TEXT PROVIDED =>

Wenjüe Lu’s 2023 collection.Yanran Xiong

Wenjüe Lu

Slowness is an overarching theme for the New York-based artist and designer Wenjüe Lu, 25, who established her namesake label in 2022 with the line’s co-founder, Chufeng Fang, also 25. The pair set out to challenge the fast pace and wastefulness of the fashion industry, releasing a debut collection rooted in traditional craftsmanship; their all-white pieces, adorned with padded flowers, featured sashiko, a Japanese embroidery method similar to hand quilting. Last week, the designers presented their second annual collection at a warehouse in Long Island City, where models walked about in a trancelike state, seemingly summoned by the sound of snake rattles. They wore ruched, scalloped and quilted garments made from natural textiles such as raw linen and muslin — all in shades of white. Pieces including a stuffed toy rabbit cross-body bag and schoolboyish shorts suggested that New York’s avant-garde fashion scene is alive and well.

Looks from Harri’s fall 2023 collection.Courtesy of the brand

Harri

The Indian-born London-based designer Harikrishnan Keezhathil Surendran Pillai, 29, made headlines earlier this year when the singer Sam Smith wore a custom piece by his line, Harri, to the Brit Awards: a black latex bodysuit with dramatically ballooning arms and legs. The designer, who grew up in Kerala and assisted the New Delhi-based designer Suket Dhir before attending the London College of Fashion, has become known for his theatrical explorations of proportion, often executed in rubber. But if the shapes of his signature inflatable pants are purposefully outlandish, they’re often offset by more subtle cotton and bead-woven separates, showing Pillai’s skill for mixing textures. The designer received the British Fashion Council’s Newgen grant for the second time this year and showed his third collection last week.

Looks from Tolu Coker’s spring 2024 collection.Ade Coker

Tolu Coker

Since founding her namesake brand in 2018, the London-based designer Tolu Coker, 27, has produced a collection in the Democratic Republic of Congo to honor women who survived violence and created T-shirts to benefit the humanitarian nonprofit Choose Love. At the core of her practice is a belief in community, and she draws frequently on her Nigerian heritage for inspiration. She titled her spring 2024 collection “Irapada,” which means “redemption” in her parents’ native language, Yoruba, and its pieces — which ranged from flared dresses made from upcycled denim and houndstooth jacquards to ’70s-inflected suiting — are a celebration of her ancestry.

Collected data
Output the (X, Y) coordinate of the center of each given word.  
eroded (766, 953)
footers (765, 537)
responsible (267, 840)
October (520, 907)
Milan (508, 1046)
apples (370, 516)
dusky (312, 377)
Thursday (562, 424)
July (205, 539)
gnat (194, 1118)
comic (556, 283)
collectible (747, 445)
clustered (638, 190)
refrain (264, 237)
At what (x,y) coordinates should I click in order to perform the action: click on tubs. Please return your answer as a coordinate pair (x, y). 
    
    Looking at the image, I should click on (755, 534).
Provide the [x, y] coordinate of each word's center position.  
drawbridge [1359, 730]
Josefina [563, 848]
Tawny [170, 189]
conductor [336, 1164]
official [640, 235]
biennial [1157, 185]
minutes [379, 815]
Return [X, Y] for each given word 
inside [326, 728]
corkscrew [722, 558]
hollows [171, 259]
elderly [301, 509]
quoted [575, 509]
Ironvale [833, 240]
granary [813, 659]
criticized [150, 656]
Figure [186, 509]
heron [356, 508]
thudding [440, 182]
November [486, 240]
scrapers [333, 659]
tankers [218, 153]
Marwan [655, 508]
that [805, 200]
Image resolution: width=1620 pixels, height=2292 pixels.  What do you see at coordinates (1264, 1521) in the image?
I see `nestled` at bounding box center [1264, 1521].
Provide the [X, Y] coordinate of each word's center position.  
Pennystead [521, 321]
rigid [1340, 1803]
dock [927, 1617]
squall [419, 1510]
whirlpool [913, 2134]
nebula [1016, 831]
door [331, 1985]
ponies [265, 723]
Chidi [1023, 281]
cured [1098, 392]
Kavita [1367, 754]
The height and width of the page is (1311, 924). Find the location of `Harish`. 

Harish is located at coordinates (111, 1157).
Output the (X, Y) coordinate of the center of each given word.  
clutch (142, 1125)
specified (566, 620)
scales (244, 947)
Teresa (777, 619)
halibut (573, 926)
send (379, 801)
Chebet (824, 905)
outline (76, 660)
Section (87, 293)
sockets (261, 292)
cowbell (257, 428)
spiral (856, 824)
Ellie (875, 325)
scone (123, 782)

PROBLEM REQUIREMENTS => Can you reproduce the designer profiles word for word, from "Since founding her" to "of her ancestry."? Work only from the designer profiles and ignore the collected data.

ANSWER SECTION =>
Since founding her namesake brand in 2018, the London-based designer Tolu Coker, 27, has produced a collection in the Democratic Republic of Congo to honor women who survived violence and created T-shirts to benefit the humanitarian nonprofit Choose Love. At the core of her practice is a belief in community, and she draws frequently on her Nigerian heritage for inspiration. She titled her spring 2024 collection “Irapada,” which means “redemption” in her parents’ native language, Yoruba, and its pieces — which ranged from flared dresses made from upcycled denim and houndstooth jacquards to ’70s-inflected suiting — are a celebration of her ancestry.